Intended for healthcare professionals


Should patients own their health records?

BMJ 2022; 377 doi: (Published 11 May 2022) Cite this as: BMJ 2022;377:o1182
  1. Angela Coulter, freelance researcher

It’s my body and my health so why can’t I be the legal owner of my medical record? This important question was debated during a series of webinars run by The BMJ on patient access to medical records.1 Most of those involved agreed that we should be able to access all data that’s held on us, including our full medical records, but the ownership question was more contentious.

Many webinar participants saw record ownership as key to rebalancing healthcare in a more person centred direction, empowering patients to take more control of their health and data. They argued that ownership would deliver benefits in terms of the ability to control access, to check and correct errors, to record health goals and concerns, and to monitor usage through an electronic audit trail.

Others asserted that most people don’t want the responsibility of holding, managing, and maintaining their records, as long as they can access them when they need to. Some felt that defining ownership of electronic data are impossible anyway and must not be used as a ploy to derail patient access to their records, which is more important.

Patients in the UK have had a right to view, but not own, their medical records since 1998, but a special request had to be made to a data controller—usually a general practice or hospital—to effect this and very few patients did so.2 Access became slightly easier in April 2015 when all GPs were contractually obliged to offer patients online access to certain sections of their primary care record, but not all of it.3 GP software providers made record access facilities available and many practices activated these, but little was done to advertise them, with the result that uptake was slow to develop—by 2021 only 7% of patients in England had accessed their medical records online.4

Meanwhile the law in relation to record ownership remains unreformed, with legal ownership vested in the organisation that owns the paper or database on which the record is stored. This leaves records in a highly fragmented state, with no central place where patients can access their full medical record, including hospital and other specialist notes, as well as those held by general practices.

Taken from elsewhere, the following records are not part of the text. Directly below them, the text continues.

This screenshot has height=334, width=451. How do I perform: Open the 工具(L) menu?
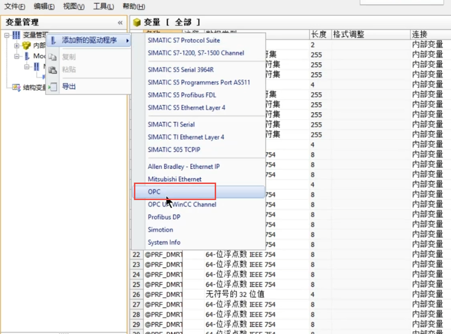tap(103, 6)
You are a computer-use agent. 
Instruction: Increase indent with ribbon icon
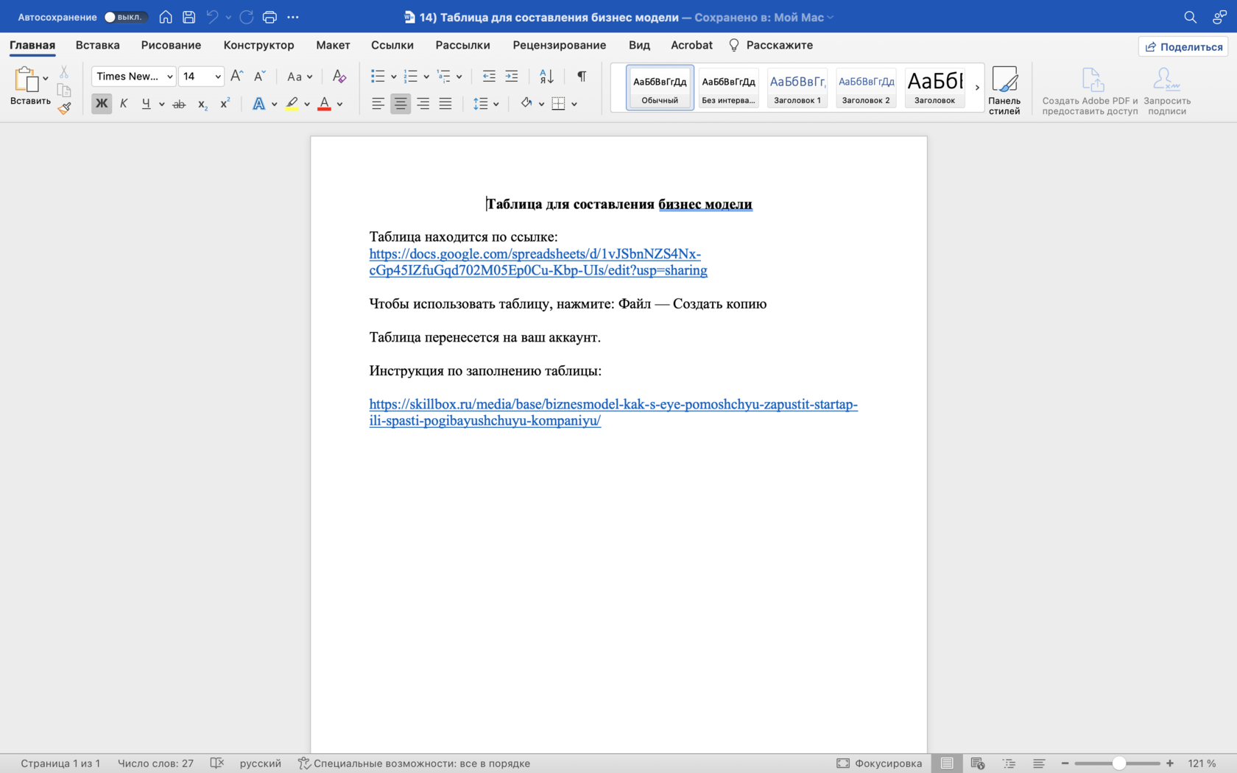pyautogui.click(x=512, y=76)
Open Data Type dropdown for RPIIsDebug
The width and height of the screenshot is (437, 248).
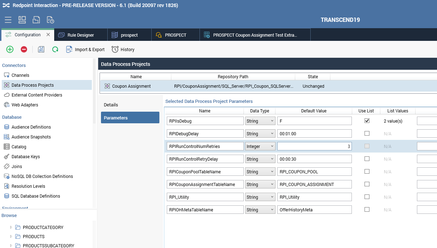click(x=260, y=121)
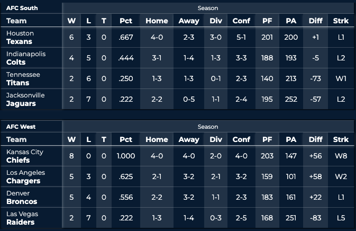Open the Houston Texans team page
This screenshot has width=356, height=231.
20,37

Each data controller can in theory allow access to the data they themselves hold but not that held by other bodies. In practice this leads to huge confusion about how and when records can be shared.

The government’s recent attempt to clarify the situation announced the vaguely worded intention to “bring citizens closer to their data,” but offered no means of giving them more control, relying instead on assurances that personal data will be shared between professionals working in different settings securely in a way that protects patients’ privacy.5 While privacy and data security is of utmost importance, the report completely fails to recognise that people may want to have more control so they can use their records to manage their own healthcare and to determine who can access it.

What do I want?

As a patient I can already access parts of my GP record on my mobile phone and it’s helpful to see vaccination records, test results and prescriptions, but the system blocks me from viewing the most useful items, namely diagnoses, consultations and letters between GPs and specialist providers. I want to be able to see my complete medical record securely on my tablet or smartphone. I can view my bank details this way, so why not my health details too?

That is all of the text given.